This is a research prototype.
Libraries for building and testing applications using state machines and actors in TypeScript/JavaScript.
Please see Getting started for details of how to build the libraries and run some examples.
# State machines library
$ npm install state-machines
# Actors library
$ npm install async-actors
The libraries provide the following key features:
- TypeScript and JavaScript APIs for building applications using state machines and actors.
- A testing runtime that uses systematic concurrency testing to control all asynchrony and explore unexpected interleavings, exposing concurrency heisenbugs before release.
See the state machines README for details.

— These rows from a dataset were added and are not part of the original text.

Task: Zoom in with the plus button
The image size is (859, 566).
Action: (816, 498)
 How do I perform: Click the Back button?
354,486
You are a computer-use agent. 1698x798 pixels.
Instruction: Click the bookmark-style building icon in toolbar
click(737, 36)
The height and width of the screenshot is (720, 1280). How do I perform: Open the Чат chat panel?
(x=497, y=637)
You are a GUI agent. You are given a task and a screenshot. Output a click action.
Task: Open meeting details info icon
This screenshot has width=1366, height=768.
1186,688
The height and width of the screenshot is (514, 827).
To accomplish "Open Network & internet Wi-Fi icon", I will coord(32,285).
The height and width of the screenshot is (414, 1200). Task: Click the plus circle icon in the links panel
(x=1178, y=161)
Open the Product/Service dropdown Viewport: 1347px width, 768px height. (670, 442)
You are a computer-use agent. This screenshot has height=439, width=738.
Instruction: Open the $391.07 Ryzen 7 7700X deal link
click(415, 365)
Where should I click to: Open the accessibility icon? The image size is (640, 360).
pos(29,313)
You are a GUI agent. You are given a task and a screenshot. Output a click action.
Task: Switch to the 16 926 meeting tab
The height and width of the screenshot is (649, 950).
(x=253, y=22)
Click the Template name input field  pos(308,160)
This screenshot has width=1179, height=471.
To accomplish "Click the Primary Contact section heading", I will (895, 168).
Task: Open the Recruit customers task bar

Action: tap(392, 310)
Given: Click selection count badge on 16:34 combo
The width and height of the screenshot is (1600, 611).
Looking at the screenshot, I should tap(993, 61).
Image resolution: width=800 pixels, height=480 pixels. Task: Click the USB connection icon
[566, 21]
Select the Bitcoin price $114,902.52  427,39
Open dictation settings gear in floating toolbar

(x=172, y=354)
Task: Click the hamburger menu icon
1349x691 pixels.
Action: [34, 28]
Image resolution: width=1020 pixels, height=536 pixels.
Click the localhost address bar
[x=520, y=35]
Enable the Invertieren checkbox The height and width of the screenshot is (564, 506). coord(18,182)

// A state machine in JavaScript that lists the files and
// directories in the given input directory.
exports.SMLoadDirInfo = class {
// The initial state.
stateInit(input) {
// Store the input (a path) to a field/property for later.
this.directory = input[0];
// Transition to (i.e. execute) `stateReaddir`.
return this.sm.transitionTo(this.stateReaddir);
}
stateReaddir() {
// Create another state machine that will get the files in
// `this.directory`.
const m = this.sm.create(this.fs.readdir(), this.directory);
// Execute the state machine and transition to `stateProcessReaddir` on
// success, or to `stateFailure` on failure.
return this.sm.callTo(m, this.stateProcessReaddir, this.stateFailure);
}
stateProcessReaddir(files) {
// Create several machines to get information on each file.
const stats = files.map((f) => this.sm.create(this.fs.stat(), f));
// Execute all the machines, transitioning to `stateProcessStats` once all
// machines succeed, or to `stateFailure` as soon as *any* machine fails.
return this.sm.callToAll(stats, this.stateProcessStats, this.stateFailure);
}
stateProcessStats(stats) {
// Process the file information.
util.processForDisplay(stats);
// Complete this state machine with `stats` as the result.
// The code that executed this machine will receive the result.
return this.sm.completeWithSuccess(stats);
}
stateFailure(ex) {
// Complete this state machine with an error.
return this.sm.completeWithError(ex);
}
};
See the actors README for details.
// A typed actor (uses interfaces and synchronous-style calls) in TypeScript
// that lists the files and directories in the given input directory.
export class ServerImpl implements ServerActor {
// File system actor.
private fsActor: FSActor;
/*...constructor omitted...*/
public async loadDirectoryInfo(directory: string): Promise<Stat> {
// List directory.
const files = await this.fsActor.readdirAsync(directory);
// Call stat on each file.
const statPromises = files.map((f) => this.fsActor.statAsync(f));
// Wait for all stat results, or first error.
const stats = await Promise.all(asyncStats);
// `stats` contains all the stats, or an exception was thrown.
util.processForDisplay(stats);
return stats;
}
}
This repository contains many npm packages within packages/:
- async-actors: The simple and typed actor APIs and runtimes, including the testing runtime.
- async-actors-example: An example command line application that creates some actors using the different APIs.
- rfs-demo: A file server that allows browsing the directory structure and viewing text files. This represents a typical server-side Node application written in TypeScript. It does not use any actor or state machine libraries.
- rfs-demo-actors:
A version of
rfs-demo
that uses typed actors. It also includes a test harness that uses the testing runtime to expose concurrency bugs due to file renaming. - rfs-demo-state-machines:
A version of
ref-demo
that uses state machines. It also includes a test harness that uses the testing runtime to expose concurrency bugs due to file renaming. - state-machines: The state machines API and runtime.
- state-machines-example: An example of using state machines. There is no test harness.
- tsc-actors: An attempt at using the TypeScript compiler API to generate classes for typed actors. However, this is not currently used.
We use the Bluebird promise library
to replace the built-in Promise
class.
Native async
functions may cause issues as they will
return a native Promise
.
To solve this, target es2016
in your TypeScript compiler settings.